John R. Baker, P.E. (ret)
EX-Product 'Evangelist'
Irvine, CA
Siemens PLM:
UG/NX Museum:

The secret of life is not finding someone to live with
It's finding someone you can't live without
 
mea culpa, I confess I did not read the IRstuff references.

As a followup, I suggest today's summary for facts and lesssons learned re: covid 19 published by the swiss policy research organization, which is nominally claiming to report proven facts on the stated subject and compares these to the reported facts in the major media. In the case of covid 19 , they list 30 facts, many of which are surprisingly contrary to the common media reports.

"...when logic, and proportion, have fallen, sloppy dead..." Grace Slick
 
If that paper's claim of 0.16% lethality were true, that implies that every person in New York State has been infected with it. This is obviously not true. Therefore, the lethality must be higher than this.

Sweden (no lockdown) has had 511 deaths per million population as of this writing with little sign of infection slowing down, Norway 46 and they were practically done with it two months ago.

Minor digging suggests that "Swiss Policy Research" is some combination of propaganda and conspiracy-theory. For example (and this isn't the only indication), and unlike "Swiss Policy Research", mediabiasfactcheck explains their rationale.

edit: Even Reddit is on point about that article.
 
To be fair, the link says "overall lethality" with "an upper limit of 0.40%" The data for NYC so far is max 0.27%. I'm all for questioning the legitimacy of what we're reading though.
 
How do you figure 0.27% lethality for NYC?

Don't have the city numbers but the state numbers are readily available and NYC represents a good chunk of the population of the state.

As of this writing, 421,637 known cases, 32,215 deaths, 7.64% lethality based on known cases.
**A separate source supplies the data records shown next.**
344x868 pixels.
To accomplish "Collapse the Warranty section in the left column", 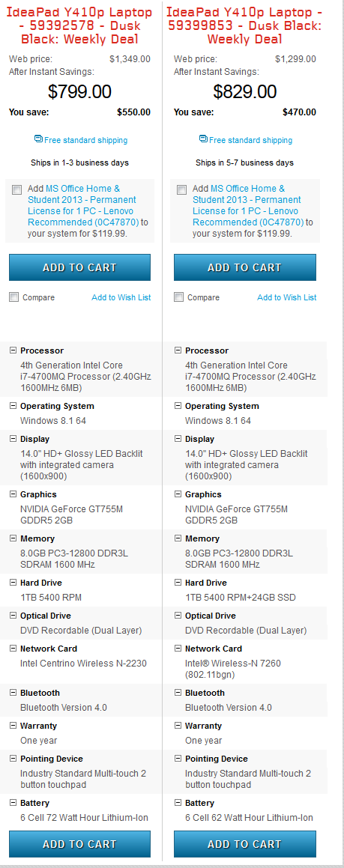I will point(13,725).
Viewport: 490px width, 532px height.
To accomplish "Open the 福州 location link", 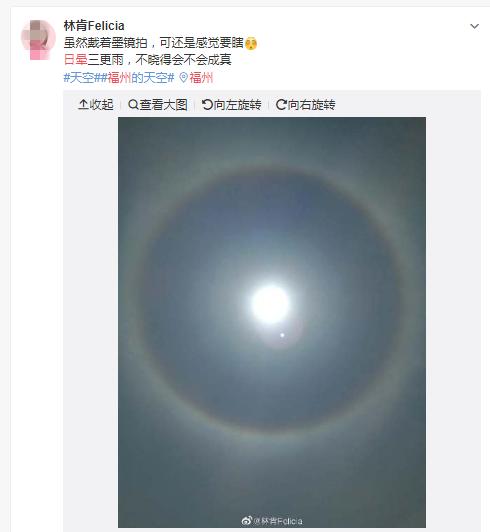I will (x=201, y=78).
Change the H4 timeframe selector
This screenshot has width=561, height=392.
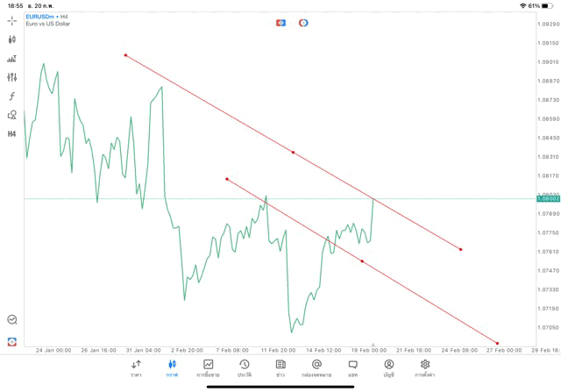click(x=12, y=133)
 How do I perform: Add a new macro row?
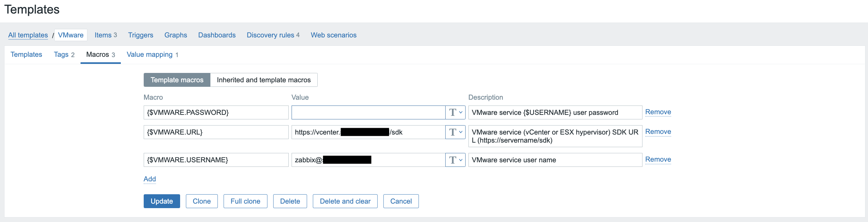pos(150,179)
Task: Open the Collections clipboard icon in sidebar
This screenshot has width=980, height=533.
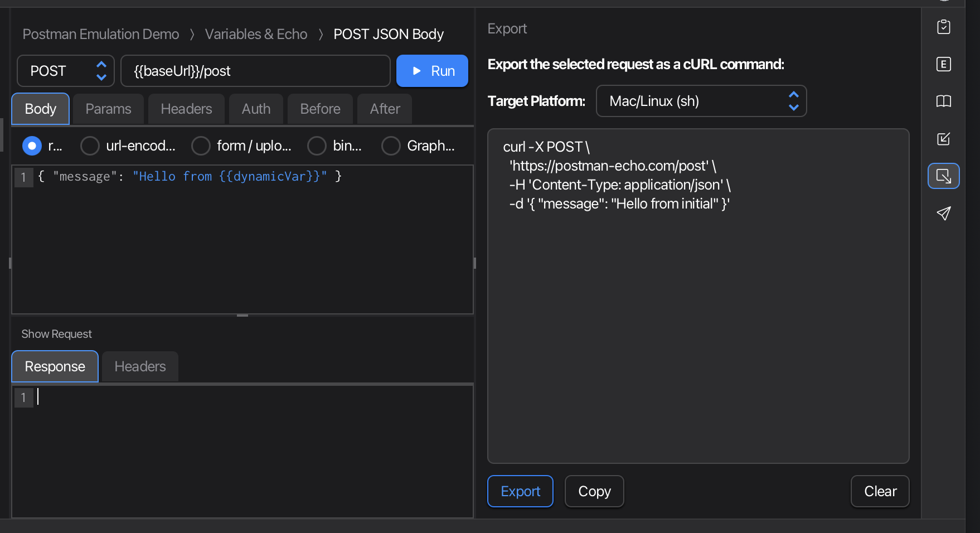Action: click(x=944, y=26)
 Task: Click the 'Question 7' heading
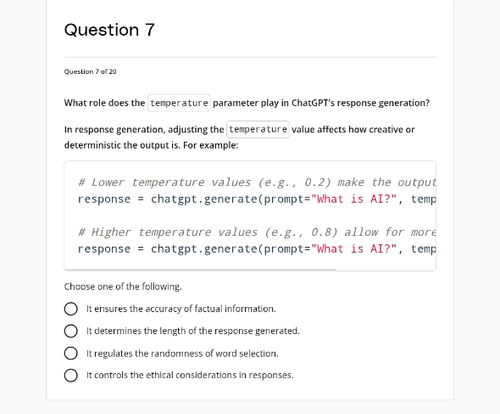pyautogui.click(x=109, y=30)
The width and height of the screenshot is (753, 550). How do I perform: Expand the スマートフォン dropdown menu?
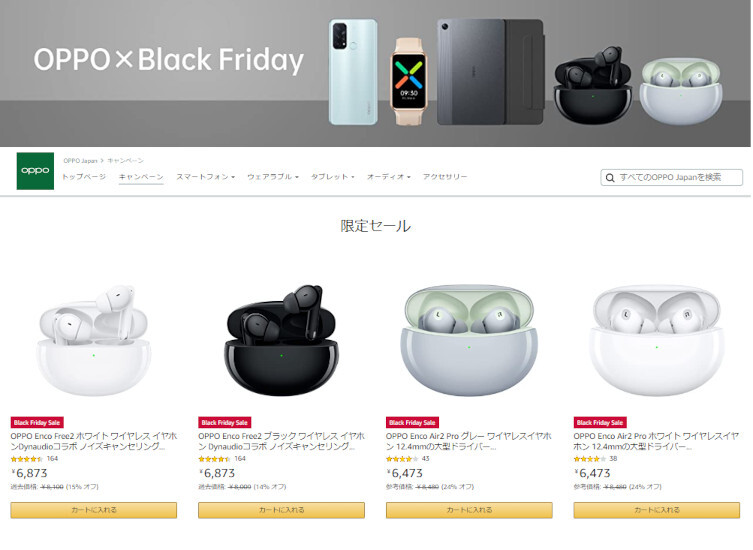(206, 177)
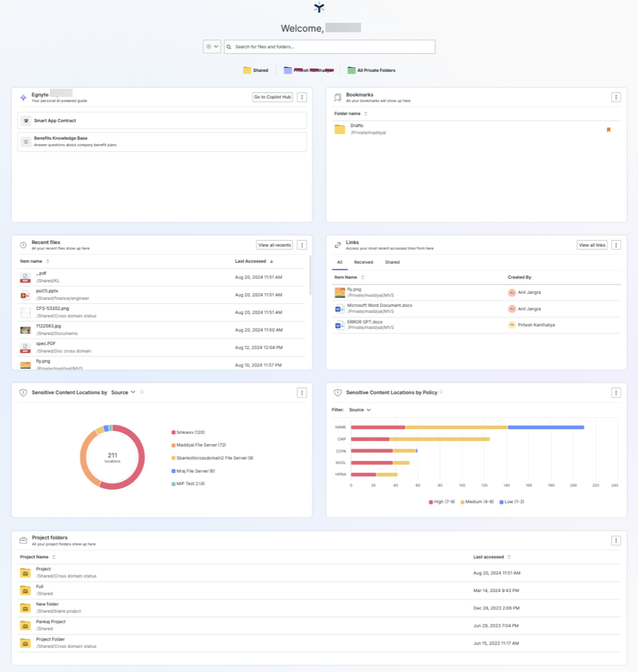The image size is (638, 672).
Task: Click the orange bookmark icon for Drafts
Action: 608,130
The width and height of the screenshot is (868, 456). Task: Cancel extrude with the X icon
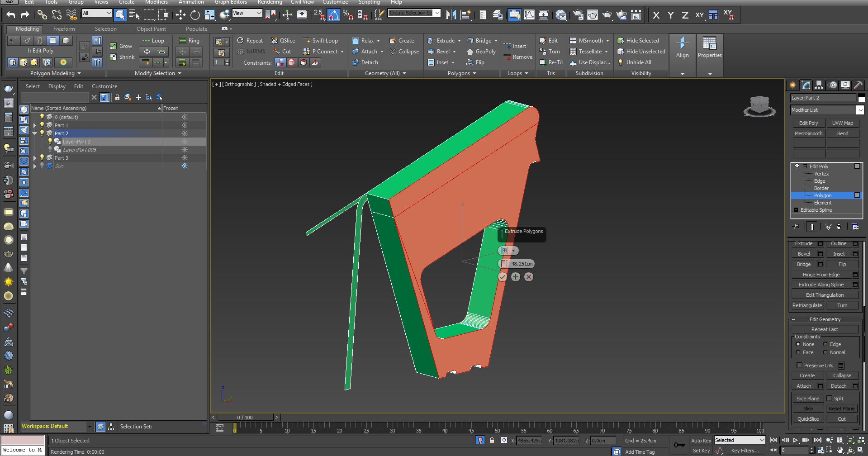pos(528,277)
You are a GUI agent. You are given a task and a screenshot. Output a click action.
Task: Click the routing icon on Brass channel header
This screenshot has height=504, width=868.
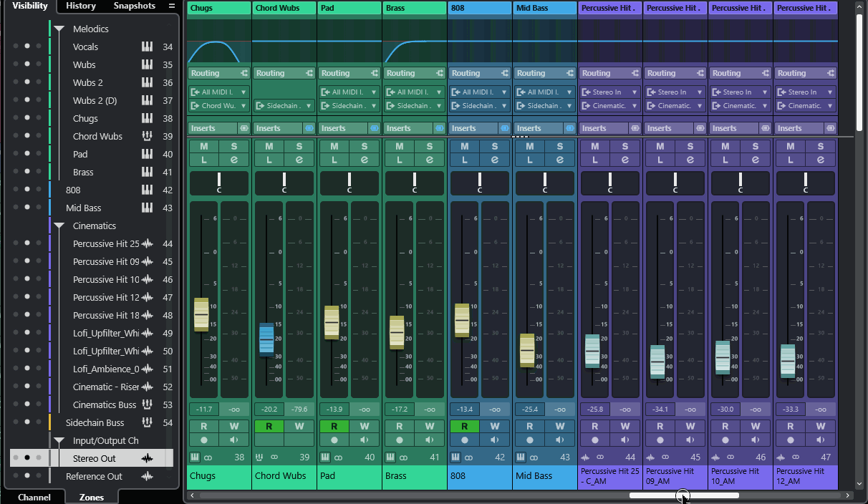click(440, 73)
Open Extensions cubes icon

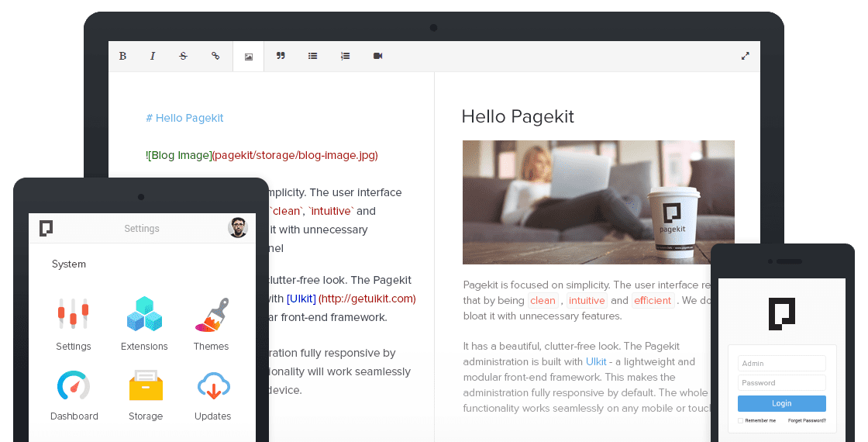click(x=144, y=314)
Everyone knows the real number of cases is far higher but 0.27% lethality would imply that 12 million people in New York State have been infected - 60% of the population of the state - and only 1 in 30 actual cases had been detected ... which seems unlikely.

The only information on antibody testing that I can find is somewhat out of date (April) and it suggested that 14% (state) - 21$ (NYC) of residents had been exposed to coronavirus sufficiently to develop antibodies but I don't know how well it accounted for the potential false-positive rate of the testing. The virus wasn't done with New York at that time, so those numbers are probably higher now ... but not 60%. Probably 20% in the state and that's assuming the false-positive rate of the antibody testing was properly accounted for (and I don't know whether it was). And that would suggest around 1% lethality including accounting for the untested, undocumented, unknown, asymptomatic and low-severity cases. If there is a significant false-positive rate in the antibody testing, this will overestimate the number that have been exposed sufficiently to develop antibodies and thus underestimate the lethality rate.

Even the 20% total infection rate - implying about 1% lethality - would imply that only 1 in 10 actual cases has been detected.

No one knows how many actual cases that there are, but 10 times more than the number detected is probably the upper bound of it.
 
Ah yes, you're right. I was calculating lethality as deaths per total population, not deaths per # of those infected.